Template Organization

  • Create a General template for applications everyone needs (email, chat, calendar). Use the “Employment Type” attribute to apply access to all employees (with the Is set-operator).
  • Start with department-specific templates for different departments.
  • Use clear naming: “Engineering”, “Sales”.

Rule Design (HRIS)

  • Start broad and refine as needed.
  • Test rules with the simulator before using them for onboardings.
  • Review templates periodically to match organizational changes.

FAQ

AccessOwl receives the employee’s attributes (department, team, job title, etc.) from your HRIS integration. If any templates have auto-assignment rules that match these attributes, those templates are automatically applied. The employee receives all configured applications and permissions on their start date—no manual selection required.
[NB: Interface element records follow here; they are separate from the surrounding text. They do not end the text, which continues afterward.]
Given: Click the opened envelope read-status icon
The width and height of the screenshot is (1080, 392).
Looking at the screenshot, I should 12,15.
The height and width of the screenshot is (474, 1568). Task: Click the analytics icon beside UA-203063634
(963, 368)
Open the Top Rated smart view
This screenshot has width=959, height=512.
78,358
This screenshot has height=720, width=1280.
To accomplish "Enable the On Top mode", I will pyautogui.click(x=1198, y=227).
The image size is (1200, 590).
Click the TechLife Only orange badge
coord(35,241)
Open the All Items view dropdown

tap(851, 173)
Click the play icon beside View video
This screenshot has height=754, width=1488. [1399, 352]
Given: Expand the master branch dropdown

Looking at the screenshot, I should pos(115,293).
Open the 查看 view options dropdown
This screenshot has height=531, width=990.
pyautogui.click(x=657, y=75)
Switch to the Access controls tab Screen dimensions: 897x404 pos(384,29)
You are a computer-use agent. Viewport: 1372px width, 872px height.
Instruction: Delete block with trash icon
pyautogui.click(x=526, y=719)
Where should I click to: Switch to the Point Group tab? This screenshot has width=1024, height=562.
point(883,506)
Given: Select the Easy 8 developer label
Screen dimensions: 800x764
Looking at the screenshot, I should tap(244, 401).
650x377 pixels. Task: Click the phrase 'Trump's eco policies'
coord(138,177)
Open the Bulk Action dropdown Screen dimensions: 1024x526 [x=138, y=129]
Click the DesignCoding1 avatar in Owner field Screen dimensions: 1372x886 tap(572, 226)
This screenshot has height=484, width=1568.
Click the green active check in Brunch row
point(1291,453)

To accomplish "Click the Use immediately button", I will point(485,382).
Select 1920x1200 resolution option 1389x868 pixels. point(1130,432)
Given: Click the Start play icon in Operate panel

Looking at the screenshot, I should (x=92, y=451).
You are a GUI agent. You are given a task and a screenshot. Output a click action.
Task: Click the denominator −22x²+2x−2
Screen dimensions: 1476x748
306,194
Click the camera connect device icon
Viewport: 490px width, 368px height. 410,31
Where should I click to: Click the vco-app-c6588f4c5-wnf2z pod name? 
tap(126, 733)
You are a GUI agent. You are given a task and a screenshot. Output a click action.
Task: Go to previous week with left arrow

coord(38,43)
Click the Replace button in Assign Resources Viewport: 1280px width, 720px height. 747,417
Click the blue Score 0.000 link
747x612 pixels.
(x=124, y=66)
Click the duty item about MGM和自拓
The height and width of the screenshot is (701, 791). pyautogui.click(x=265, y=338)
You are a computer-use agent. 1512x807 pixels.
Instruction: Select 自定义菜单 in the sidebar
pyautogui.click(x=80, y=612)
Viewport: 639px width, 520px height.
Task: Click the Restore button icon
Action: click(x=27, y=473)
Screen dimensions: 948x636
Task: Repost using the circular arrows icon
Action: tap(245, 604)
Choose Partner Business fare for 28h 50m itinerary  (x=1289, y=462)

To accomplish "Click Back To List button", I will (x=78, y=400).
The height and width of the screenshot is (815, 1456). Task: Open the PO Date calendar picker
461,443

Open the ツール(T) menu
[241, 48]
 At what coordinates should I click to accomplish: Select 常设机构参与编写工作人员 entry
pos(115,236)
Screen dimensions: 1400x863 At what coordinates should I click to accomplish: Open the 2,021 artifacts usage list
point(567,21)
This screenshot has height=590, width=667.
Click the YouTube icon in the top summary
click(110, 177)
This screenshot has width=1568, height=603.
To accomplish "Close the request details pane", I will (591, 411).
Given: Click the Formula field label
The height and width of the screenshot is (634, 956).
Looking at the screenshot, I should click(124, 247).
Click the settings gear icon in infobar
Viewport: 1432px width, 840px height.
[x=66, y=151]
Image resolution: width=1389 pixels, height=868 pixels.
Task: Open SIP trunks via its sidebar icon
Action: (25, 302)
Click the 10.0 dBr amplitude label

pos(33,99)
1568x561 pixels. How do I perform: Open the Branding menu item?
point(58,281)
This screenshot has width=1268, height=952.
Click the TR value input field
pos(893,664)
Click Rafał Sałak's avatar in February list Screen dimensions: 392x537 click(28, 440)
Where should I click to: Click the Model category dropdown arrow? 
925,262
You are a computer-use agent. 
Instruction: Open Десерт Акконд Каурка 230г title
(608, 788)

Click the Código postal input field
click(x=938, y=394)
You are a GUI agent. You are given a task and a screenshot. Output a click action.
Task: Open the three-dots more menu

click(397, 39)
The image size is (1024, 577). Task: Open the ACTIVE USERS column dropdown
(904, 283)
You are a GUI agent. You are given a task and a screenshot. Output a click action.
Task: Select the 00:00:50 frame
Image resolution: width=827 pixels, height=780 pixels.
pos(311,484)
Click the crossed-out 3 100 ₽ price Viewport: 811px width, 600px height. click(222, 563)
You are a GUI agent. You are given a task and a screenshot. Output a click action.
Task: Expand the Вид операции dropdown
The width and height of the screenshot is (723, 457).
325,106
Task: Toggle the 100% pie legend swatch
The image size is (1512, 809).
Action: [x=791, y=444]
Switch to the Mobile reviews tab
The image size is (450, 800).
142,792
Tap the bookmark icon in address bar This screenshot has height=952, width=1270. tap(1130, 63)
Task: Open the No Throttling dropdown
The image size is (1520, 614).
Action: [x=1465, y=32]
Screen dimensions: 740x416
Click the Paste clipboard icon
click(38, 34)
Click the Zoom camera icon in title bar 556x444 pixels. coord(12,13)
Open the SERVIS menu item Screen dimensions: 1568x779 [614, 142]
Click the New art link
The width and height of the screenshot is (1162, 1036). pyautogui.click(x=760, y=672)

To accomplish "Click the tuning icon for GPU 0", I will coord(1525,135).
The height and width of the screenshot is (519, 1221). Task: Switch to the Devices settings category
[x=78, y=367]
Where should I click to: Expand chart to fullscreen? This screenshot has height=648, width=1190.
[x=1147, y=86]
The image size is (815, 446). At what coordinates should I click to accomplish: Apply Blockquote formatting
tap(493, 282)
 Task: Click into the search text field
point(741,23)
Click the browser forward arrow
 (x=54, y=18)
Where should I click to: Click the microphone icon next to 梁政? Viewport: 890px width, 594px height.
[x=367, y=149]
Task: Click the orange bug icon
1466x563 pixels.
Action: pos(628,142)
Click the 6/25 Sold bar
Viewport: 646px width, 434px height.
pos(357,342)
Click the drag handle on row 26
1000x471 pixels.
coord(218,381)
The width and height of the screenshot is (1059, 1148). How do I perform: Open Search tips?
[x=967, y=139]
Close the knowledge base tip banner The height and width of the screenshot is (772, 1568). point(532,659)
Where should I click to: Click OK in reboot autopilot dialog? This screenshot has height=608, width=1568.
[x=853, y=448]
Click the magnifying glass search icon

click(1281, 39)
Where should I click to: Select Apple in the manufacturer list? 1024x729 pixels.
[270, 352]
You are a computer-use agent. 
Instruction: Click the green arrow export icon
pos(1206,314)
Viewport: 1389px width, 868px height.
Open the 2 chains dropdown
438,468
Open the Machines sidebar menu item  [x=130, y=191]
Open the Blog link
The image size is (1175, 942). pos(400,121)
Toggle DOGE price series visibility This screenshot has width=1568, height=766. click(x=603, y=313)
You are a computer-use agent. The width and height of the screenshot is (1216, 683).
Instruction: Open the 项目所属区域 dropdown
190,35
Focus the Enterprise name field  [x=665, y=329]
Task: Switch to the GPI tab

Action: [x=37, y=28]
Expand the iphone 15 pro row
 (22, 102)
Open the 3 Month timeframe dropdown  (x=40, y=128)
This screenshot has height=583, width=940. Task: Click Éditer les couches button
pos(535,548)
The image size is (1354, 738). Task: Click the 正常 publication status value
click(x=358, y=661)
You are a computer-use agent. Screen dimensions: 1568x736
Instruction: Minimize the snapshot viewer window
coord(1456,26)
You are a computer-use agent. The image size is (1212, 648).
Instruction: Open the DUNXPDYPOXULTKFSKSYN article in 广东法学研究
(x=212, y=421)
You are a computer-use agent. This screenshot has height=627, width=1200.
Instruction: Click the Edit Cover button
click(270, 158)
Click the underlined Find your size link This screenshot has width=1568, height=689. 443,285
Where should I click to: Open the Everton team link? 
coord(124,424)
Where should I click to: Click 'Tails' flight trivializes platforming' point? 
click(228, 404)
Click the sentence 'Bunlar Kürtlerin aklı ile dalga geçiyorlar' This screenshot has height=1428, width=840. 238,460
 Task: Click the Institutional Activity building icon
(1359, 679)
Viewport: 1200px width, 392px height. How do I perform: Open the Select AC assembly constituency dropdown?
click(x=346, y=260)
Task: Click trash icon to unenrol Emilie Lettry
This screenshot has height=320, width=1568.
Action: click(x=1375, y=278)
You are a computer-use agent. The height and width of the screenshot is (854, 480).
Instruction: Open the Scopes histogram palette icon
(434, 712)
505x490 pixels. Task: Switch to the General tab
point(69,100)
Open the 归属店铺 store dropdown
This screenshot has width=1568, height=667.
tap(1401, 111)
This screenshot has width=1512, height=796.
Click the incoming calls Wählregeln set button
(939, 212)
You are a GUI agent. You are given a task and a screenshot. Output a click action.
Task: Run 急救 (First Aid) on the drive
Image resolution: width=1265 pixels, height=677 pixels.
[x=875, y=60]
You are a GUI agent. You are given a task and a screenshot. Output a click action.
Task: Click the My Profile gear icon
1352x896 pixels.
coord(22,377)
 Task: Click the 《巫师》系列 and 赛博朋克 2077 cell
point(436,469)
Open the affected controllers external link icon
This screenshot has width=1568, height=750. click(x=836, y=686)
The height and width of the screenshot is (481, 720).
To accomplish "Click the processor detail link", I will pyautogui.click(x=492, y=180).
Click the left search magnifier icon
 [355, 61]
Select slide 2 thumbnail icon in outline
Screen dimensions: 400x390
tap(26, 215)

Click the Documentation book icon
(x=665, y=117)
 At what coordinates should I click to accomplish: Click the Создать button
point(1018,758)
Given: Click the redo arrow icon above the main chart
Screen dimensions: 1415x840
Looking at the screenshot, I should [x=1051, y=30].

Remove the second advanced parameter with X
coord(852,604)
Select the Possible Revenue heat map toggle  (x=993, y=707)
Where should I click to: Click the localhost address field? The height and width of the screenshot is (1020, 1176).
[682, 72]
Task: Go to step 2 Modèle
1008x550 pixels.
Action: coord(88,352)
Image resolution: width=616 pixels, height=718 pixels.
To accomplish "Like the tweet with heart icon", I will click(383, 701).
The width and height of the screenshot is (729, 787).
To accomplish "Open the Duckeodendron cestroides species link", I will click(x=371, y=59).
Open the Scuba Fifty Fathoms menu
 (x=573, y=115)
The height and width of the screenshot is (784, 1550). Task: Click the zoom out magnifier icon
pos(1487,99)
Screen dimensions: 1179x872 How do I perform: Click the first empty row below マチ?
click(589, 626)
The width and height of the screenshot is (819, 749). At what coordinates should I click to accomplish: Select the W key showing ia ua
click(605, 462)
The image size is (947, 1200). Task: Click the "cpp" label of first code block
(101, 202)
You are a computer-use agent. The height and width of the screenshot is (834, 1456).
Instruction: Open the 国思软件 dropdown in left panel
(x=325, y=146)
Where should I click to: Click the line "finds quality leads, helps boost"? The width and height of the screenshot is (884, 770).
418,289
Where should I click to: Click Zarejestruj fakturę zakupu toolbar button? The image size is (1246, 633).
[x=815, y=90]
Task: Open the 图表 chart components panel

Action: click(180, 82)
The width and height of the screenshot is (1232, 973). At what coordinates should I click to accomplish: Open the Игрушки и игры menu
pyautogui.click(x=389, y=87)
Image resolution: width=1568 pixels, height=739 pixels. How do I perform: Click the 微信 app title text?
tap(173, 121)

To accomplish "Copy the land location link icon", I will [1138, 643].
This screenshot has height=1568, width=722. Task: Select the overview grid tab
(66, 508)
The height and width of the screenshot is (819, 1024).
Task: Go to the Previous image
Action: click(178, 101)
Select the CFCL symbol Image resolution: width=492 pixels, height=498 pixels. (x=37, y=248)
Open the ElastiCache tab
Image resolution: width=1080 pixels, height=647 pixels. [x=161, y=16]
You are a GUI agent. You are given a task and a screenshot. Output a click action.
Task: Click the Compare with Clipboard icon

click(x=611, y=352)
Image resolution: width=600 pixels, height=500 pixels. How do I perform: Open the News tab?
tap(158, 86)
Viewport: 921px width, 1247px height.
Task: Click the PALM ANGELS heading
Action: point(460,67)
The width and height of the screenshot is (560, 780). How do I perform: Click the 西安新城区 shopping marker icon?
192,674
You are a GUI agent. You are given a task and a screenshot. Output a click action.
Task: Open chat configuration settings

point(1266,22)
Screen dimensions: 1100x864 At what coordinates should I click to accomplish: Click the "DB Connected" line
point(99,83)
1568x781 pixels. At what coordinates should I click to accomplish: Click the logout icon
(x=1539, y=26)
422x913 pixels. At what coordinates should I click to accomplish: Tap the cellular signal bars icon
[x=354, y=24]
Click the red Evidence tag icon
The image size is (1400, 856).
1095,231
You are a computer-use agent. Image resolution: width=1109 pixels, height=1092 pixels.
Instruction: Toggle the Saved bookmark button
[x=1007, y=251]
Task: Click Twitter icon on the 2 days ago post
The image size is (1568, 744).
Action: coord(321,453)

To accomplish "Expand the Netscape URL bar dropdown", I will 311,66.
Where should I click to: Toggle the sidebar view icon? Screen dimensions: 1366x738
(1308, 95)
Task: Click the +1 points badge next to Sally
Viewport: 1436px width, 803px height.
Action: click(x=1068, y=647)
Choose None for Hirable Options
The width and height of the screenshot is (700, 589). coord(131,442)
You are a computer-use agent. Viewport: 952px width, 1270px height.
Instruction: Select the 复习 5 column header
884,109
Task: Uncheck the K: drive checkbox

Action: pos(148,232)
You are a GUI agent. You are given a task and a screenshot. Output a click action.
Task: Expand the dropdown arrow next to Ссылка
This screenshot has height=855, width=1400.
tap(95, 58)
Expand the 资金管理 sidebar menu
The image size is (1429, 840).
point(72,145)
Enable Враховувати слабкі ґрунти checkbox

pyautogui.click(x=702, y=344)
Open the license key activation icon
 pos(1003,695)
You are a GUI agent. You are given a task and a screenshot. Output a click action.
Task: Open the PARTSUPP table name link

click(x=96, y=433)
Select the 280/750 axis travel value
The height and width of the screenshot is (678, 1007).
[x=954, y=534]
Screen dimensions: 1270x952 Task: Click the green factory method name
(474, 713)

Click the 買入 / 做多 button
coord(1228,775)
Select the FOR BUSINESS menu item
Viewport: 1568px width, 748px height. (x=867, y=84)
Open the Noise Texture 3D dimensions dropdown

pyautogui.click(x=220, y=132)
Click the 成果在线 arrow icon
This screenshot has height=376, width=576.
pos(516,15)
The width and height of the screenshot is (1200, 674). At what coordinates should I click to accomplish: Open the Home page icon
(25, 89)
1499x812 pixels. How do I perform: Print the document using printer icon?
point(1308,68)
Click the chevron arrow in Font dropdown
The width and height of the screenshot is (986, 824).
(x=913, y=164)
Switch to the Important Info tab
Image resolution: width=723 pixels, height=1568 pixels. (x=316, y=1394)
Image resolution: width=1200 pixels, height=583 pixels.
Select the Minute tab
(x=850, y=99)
AccessOwl notified via HR Slack notification channel about onboarded people.
Yes. When multiple templates match (via HRIS auto-assignment) and include the same application, permissions are resolved based on attribute priority. Single-select permissions use the highest-priority template; multi-select permissions are combined.
If multiple templates define conflicting permissions at the same priority level and the conflict cannot be automatically resolved, AccessOwl creates a custom request for that application during onboarding. The application admin then receives a notification and can define the final permissions manually.
If no templates match the user’s attributes, no applications are pre-selected. The person handling onboarding can still manually select templates or individual applications.
Create a contractor-specific template and use the “Employment Type” attribute: Employment Type equals Contractor.